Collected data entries
<<<<

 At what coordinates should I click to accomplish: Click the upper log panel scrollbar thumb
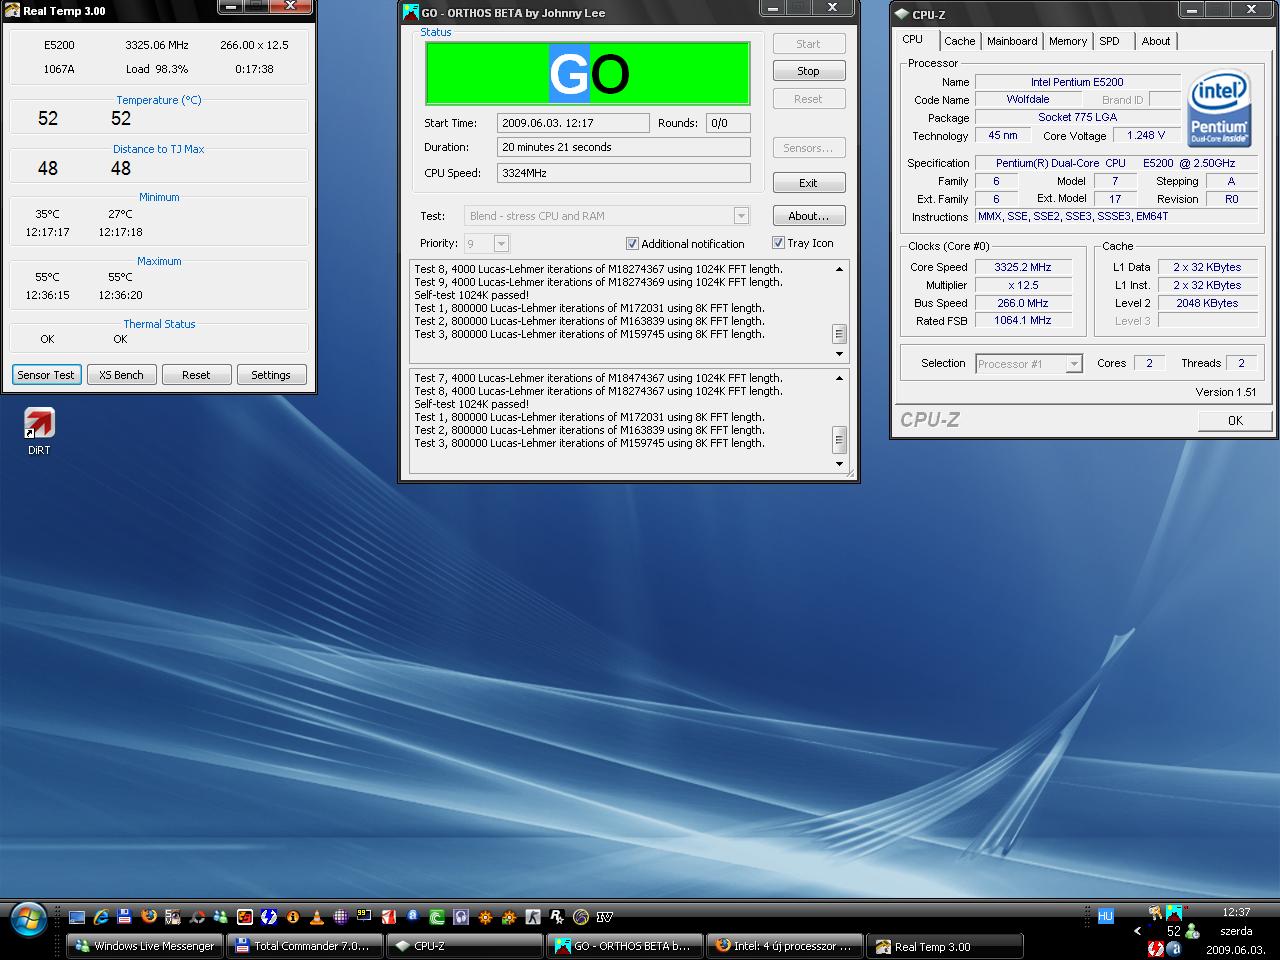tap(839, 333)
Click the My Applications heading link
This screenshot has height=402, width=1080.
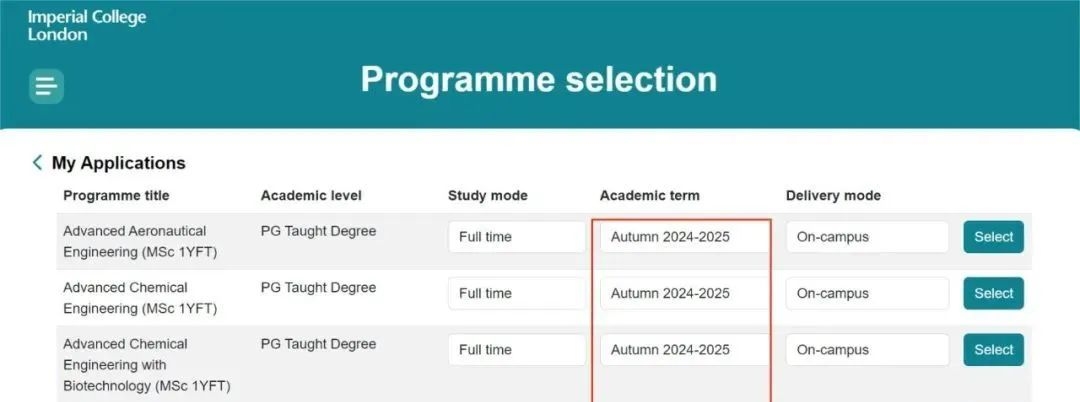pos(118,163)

>>>>

■ Problem details
Skipping all images, print the data above a second time exactly.

■ Answer to the problem
 At what coordinates should I click to accomplish: Click the upper log panel scrollbar thumb
tap(839, 333)
Click the My Applications heading link
This screenshot has height=402, width=1080.
pos(118,163)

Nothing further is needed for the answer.